Bill O’Reilly (the Fox News guy, not Tiger O’Reilly, the great Aussie leg spinner) has done well out of publishing (co-written) books on assassinations.  Perhaps he should do one on the political deaths of recent Australian conservatives in the Liberal Party.  I recently recounted the fates of five.  But wait – there is now another, Senator Eric Abetz, making a gang of six.

Recently, the Queensland Senator Amanda Stoker, who had the temerity to defend Bettina Arndt’s eminently sensible approach to men’s issues and – shock, horror – to turn up at pro-life rallies, was consigned by pre-selectors to a vaguely winnable third position on the Liberal National Party’s Senate ticket.

The reasons reported in the Brisbane Times for (anonymous) pre-selectors’ decisions are instructive.  They say a lot about the contemporary Liberal Party, a little about Queenslanders, and much about Australia’s political culture and the expectations of voters in our non-performing “representative” democracy.

Here are the top seven:

  • Stoker has a “questionable record” on women.
  • She showed a lack of support for the failed former LNP leader in Queensland Deb Frecklington, who had complained about “backroom boys” undermining her.
  • They don’t want a culture warrior.
  • They feared she would be “Canberra’s representative in Queensland”, and not “Queensland’s representative in Canberra”.
  • The alleged support from “captain’s call” Morrison (who didn’t actually do much to support her) went over like a lead balloon.
  • Her “hardline position” on abortion would put off women voters.
  • James McGrath, the man who defeated Stoker, would be a “strategy” asset in a likely tight election in 2022.

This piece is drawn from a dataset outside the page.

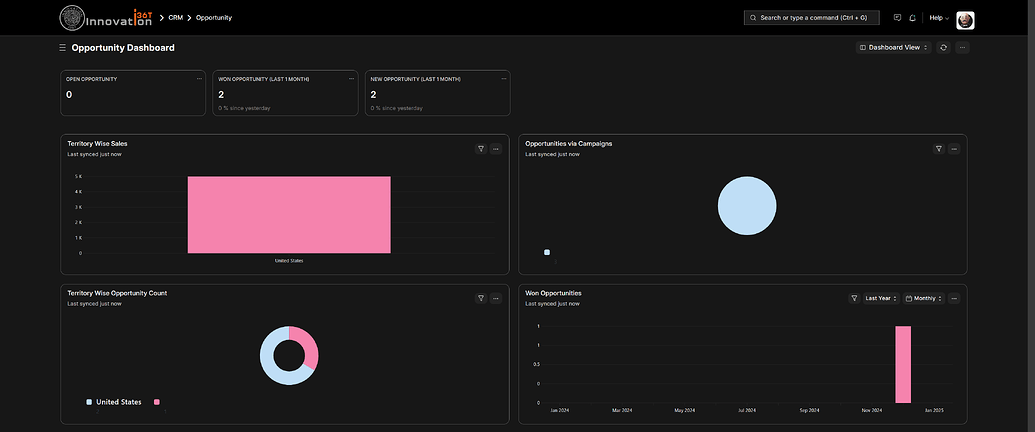Open options menu on Won Opportunity card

Really?  Is this the best they have, north of the Tweed?  They might have recently won the Sheffield Shield against the Blues’ Second Eleven.  But this is ridiculous. 

A few points. 

Queensland has always been a “fair share” state in the Federation.  Politicians are expected to “get stuff” for their constituencies, and do nothing much else.  What might be termed the Tony Windsor view of the world so beloved of the former, self-styled “Country Independents”.  Ignore issues of principle, and go for the lowest common denominator of electoral politics.  Bring back goodies for the electorate.  Do deals.  Beat the enemy, but only where the enemy is defined as other states or regions, all consumed by the battle for largesse.  Chip-on-the-shoulder states are especially prone to this version of politics.  Any suggestion, itself risible, that Stoker wouldn’t be “one of us” “down there” was poison for her campaign for pre-selection.

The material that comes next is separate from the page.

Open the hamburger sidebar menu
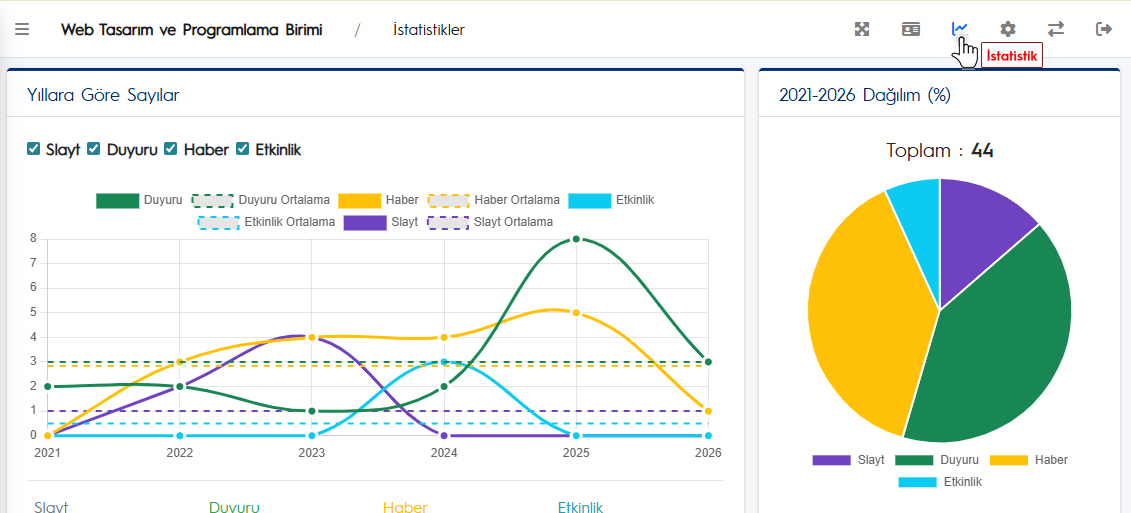[x=22, y=29]
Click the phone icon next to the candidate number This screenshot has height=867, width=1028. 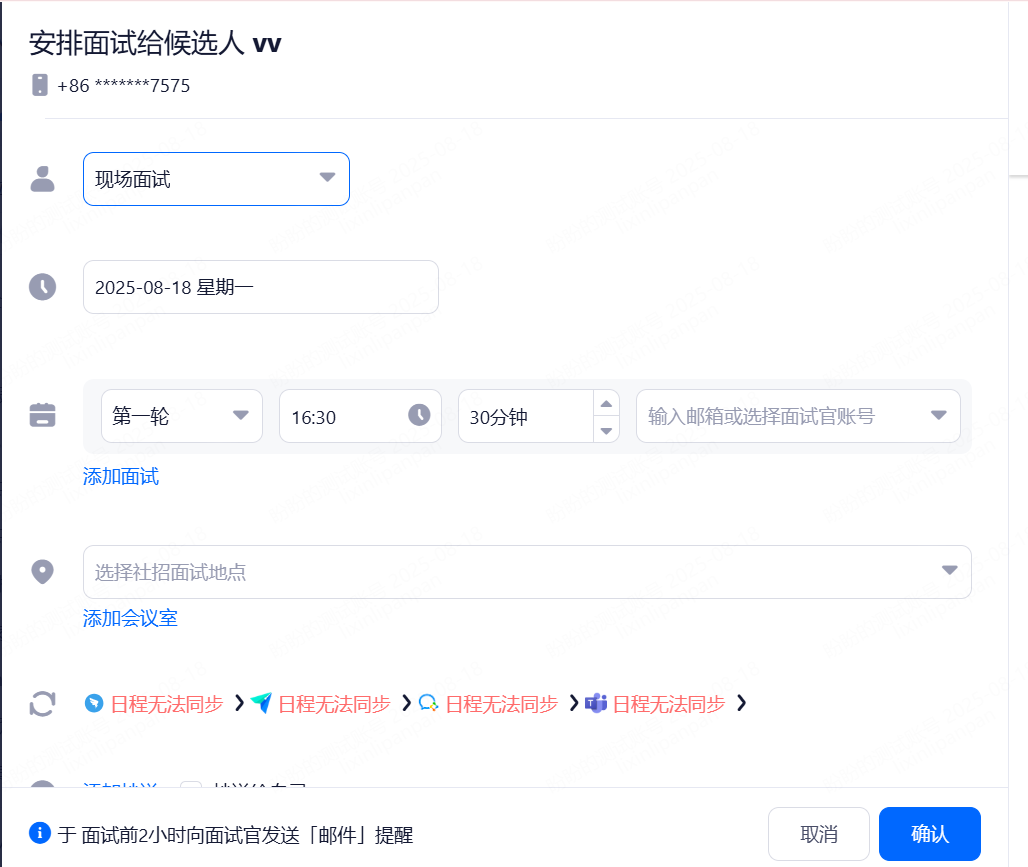click(x=40, y=85)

Women’s issues – whatever they are – are currently paramount in the minds of low information feminists.  What are needed, though, to combat perceived political injustice, blokey culture, perceived unpalatable work proactices and a representational deficit are “the right kind of women”.  The claim that Amanda Stoker won’t appeal to women basically means that she won’t appeal to woke, misandrist, #MeTooists.  These are the women voters to whom the Queensland Liberal Party now, seemingly, wishes to impress.  Malcolm the Second and Lucy T would be thrilled at the outcome.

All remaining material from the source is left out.